▶ WHAT YOU NEED TO DO
Would you please copy exactly the line with "OTHER HEALTH PRODUCTS (162, 90)" and all lines that follow it in the data below, through the last one?

▶ Screenshot grounding data
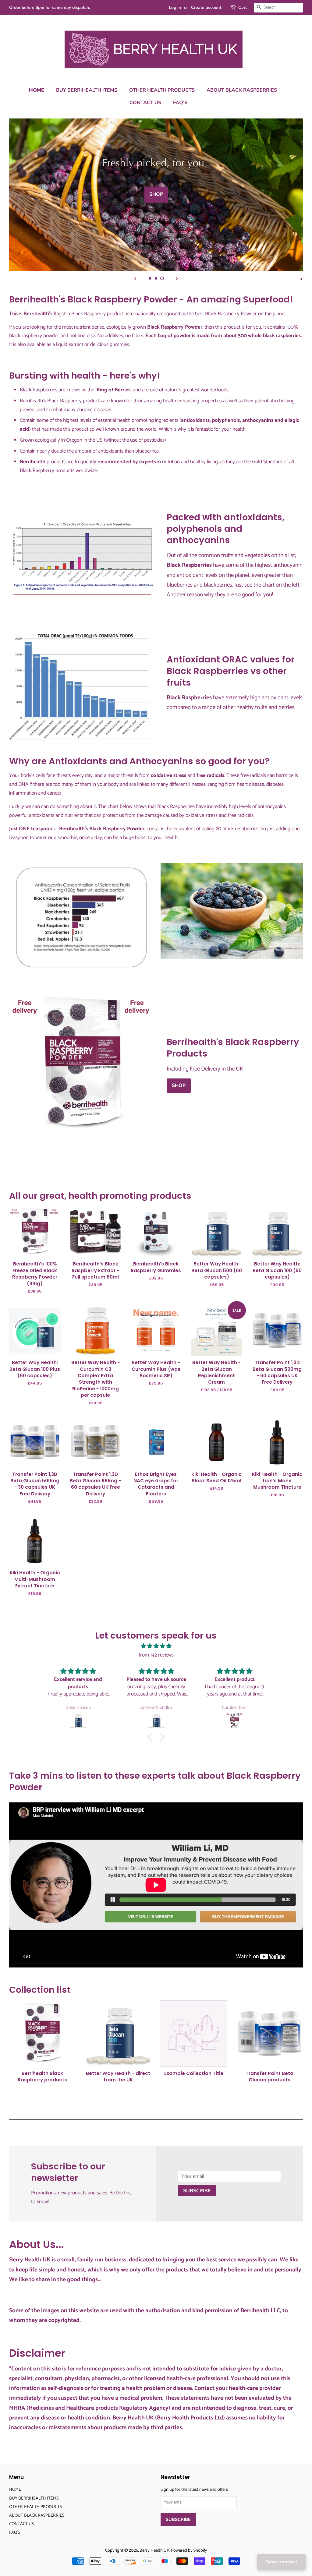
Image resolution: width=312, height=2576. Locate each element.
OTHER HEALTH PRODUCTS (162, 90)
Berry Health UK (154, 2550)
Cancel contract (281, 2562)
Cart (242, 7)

▶ ANSWER BOX
OTHER HEALTH PRODUCTS (162, 90)
Berry Health UK (154, 2550)
Cancel contract (281, 2562)
Cart (242, 7)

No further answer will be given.